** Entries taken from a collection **
◆ ◆ ◆
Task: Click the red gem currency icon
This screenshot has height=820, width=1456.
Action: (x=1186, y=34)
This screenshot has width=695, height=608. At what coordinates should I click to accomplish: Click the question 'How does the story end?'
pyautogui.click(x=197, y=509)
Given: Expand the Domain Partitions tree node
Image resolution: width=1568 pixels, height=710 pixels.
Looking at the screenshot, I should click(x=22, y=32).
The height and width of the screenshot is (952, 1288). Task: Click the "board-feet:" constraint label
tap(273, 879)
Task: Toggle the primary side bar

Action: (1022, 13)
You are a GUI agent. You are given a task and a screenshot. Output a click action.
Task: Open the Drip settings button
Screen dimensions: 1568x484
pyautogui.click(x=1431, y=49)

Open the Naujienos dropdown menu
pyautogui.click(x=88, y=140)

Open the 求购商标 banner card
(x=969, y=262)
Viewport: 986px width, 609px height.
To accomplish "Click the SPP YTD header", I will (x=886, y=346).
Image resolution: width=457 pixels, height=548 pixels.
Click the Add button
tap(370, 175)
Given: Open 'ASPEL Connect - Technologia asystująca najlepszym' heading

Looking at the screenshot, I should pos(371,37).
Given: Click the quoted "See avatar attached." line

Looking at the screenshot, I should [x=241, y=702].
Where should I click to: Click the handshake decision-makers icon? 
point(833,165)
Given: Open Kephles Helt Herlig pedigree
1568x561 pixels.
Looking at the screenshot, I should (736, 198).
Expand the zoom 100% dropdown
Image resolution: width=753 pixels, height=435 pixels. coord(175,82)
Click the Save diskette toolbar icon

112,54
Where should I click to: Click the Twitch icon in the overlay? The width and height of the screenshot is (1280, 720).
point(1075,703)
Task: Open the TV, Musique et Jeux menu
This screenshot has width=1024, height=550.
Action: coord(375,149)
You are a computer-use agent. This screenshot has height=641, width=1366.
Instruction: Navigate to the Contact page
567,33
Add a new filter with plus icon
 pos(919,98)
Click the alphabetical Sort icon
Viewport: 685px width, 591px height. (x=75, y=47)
◆ ◆ ◆
** TASK DIRECTIONS **
The word to look for is "agent"; copy out every line of the entries that holds it.

** YOUR RESPONSE **
You are a GUI agent. You are given a task and a screenshot. Output a click action.
You are a computer-use agent. This screenshot has height=641, width=1366.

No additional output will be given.